A History of the Mind
- Cover of the first edition
- Author: Nicholas Humphrey
- Language: English
- Subject: Mind–body problem
- Publisher: Chatto & Windus
- Publication date: 1992
- Publication place: United Kingdom
- Media type: Print (Hardcover and Paperback)
- Pages: 230
- ISBN: 9780671686444
- OCLC: 905469778

= A History of the Mind =

1992 book by Nicholas Humphrey

A History of the Mind: Evolution and the Birth of Consciousness is a 1992 book about the mind–body problem by the psychologist Nicholas Humphrey. Humphrey advances a hypothesis about consciousness that has been criticised as speculative.

==Summary==

In A History of the Mind (1992), Nicholas Humphrey uses an evolutionary angle to explain the origin and development of human consciousness. He argues that consciousness, like other mental processes, has undergone a period of evolution.

Humphrey describes his book as "a partial history of a part of what constitutes the human mind: an evolutionary history of how sensory consciousness has come into the world and what it is doing there." He discusses the views of the poet Samuel Taylor Coleridge and the philosophers Colin McGinn and Daniel Dennett, and the phenomenon known as blindsight, in which people who are blind in a large part of the visual field nevertheless retain "certain perceptual faculties" and apparently have "perception without sensation".

==Publication history==
A History of the Mind was first published by Chatto & Windus in 1992. In 1993, it was published by Vintage Books.

==Reception==
A History of the Mind received positive reviews from the science journalist Marek Kohn in New Statesman and Society, Francisca Goldsmith in Library Journal, and from Publishers Weekly, mixed reviews from the biologist Lewis Wolpert in New Scientist and the psychologist George Armitage Miller in The New York Times Book Review, and negative reviews from John C. Marshall in The Times Literary Supplement and McGinn in the London Review of Books.

Kohn described the book as "absorbing and stimulating". It referred to Humphrey's style of writing as "personal and informal". Goldsmith wrote that the book would appeal to both "interested lay readers" and scholars. Publishers Weekly described the book as "highly stimulating" and "unorthodox". It credited Humphrey with "Lightening his often technical discussion with thought experiments, drawings and illustrative examples". Wolpert considered the book's title misleading, arguing that its primary subject was consciousness. Though he found the book clever and well-written, he believed that, like similar books by other authors, it failed to "illuminate what consciousness is about."
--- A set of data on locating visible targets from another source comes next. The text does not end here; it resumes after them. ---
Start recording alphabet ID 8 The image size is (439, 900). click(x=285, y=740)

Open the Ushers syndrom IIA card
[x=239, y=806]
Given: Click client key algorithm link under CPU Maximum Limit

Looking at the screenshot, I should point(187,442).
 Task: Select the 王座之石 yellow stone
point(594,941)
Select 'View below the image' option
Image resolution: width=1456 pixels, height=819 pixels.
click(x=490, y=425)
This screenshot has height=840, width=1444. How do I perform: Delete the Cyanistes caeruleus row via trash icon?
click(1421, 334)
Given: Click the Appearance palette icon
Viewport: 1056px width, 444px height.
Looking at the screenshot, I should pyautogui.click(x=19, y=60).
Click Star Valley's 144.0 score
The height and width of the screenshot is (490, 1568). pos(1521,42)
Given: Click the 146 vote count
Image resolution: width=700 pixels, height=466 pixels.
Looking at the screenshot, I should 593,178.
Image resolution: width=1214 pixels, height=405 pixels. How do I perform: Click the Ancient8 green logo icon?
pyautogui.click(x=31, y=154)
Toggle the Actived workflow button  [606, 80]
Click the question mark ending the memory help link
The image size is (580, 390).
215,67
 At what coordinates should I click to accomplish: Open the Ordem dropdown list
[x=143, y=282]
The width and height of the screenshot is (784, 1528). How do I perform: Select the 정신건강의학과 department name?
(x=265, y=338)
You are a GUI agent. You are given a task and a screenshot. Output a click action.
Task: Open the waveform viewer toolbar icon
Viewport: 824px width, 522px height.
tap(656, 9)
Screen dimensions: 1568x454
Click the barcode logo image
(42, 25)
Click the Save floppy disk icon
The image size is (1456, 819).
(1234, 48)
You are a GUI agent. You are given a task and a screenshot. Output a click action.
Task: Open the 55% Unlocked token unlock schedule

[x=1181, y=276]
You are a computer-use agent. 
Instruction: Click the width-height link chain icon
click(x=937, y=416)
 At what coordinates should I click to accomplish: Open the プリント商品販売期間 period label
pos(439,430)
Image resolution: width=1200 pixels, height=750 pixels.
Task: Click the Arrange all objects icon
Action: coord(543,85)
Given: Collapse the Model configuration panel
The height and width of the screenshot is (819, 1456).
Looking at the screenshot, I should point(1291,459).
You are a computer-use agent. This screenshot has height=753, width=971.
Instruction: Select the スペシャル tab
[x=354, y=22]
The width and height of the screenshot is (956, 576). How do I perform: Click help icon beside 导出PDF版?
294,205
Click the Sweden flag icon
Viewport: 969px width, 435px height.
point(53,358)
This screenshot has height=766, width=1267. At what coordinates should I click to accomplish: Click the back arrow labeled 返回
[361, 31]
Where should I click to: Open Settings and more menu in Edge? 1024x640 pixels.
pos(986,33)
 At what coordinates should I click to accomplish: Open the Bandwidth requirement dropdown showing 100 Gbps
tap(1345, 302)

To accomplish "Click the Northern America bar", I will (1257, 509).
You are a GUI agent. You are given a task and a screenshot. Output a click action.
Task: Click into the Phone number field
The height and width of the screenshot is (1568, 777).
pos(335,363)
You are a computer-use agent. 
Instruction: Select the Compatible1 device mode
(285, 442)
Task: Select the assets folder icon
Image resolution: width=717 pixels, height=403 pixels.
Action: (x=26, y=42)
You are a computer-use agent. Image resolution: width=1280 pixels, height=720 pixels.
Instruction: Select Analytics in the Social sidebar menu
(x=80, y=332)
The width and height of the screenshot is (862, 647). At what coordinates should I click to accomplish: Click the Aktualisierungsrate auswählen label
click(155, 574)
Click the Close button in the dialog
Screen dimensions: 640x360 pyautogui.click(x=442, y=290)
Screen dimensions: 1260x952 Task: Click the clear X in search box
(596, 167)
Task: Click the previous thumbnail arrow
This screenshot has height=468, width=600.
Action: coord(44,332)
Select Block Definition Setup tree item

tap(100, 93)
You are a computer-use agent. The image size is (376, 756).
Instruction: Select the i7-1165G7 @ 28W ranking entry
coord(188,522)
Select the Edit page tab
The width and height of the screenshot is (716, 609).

Miller described the book as "readable and entertaining" and "stimulating", but wrote that it might leave readers wondering why the problem of consciousness had been considered so difficult. He questioned Humphrey's account of blindsight and his treatment of mental imagery, maintaining that its shortcomings undermined his arguments. He compared A History of the Mind to the physicist Stephen Hawking's A Brief History of Time (1988), though he considered it unlikely to enjoy similar success.

Marshall criticised Humphrey's style of writing and wrote that his "account of the evolutionary development of consciousness" was "highly speculative" and so lacking in precision and detail that it was questionable whether it could be considered a theory. He added that Humphrey's comparison of the senses of vision and hearing to those of touch, pain, smell and taste was contradicted by physiological evidence.

McGinn described the book as "bold and speculative", and credited Humphrey with making interesting observations about topics such as the "affective dimensions of colour" and blindsight. Nevertheless, he dismissed his theory of consciousness as a "dismal failure", arguing that explaining consciousness was so difficult as to be impossible. He also believed that Humphrey's theory suffered from a "mixture of obscurity and circularity" and that he failed to "give any account of the representational character of sensory experience."

A History of the Mind received a positive review from The Lancet, which described the book as an "entertaining and well-thought out work" and Humphrey's attempt to "solve the riddle of perception, sensation, and consciousness" as brave. It considered his ideas a possible basis for "a new neurophysiology", but criticised him for misinterpreting Coleridge.

The author Richard Webster called A History of the Mind one of the most interesting attempts to solve the mind–body problem. He suggested that Humphrey succeeded in eliminating mind-body dualism entirely, although he noted that details of Humphrey's hypothesis remain speculative and open to criticism and that the hypothesis was rejected by McGinn. The paleoanthropologist Donald Johanson, writing with Blake Edgar, noted that Humphrey's hypothesis about consciousness places a different emphasis on feeling and thinking than the hypothesis about consciousness put forward by Dennett in Consciousness Explained (1991).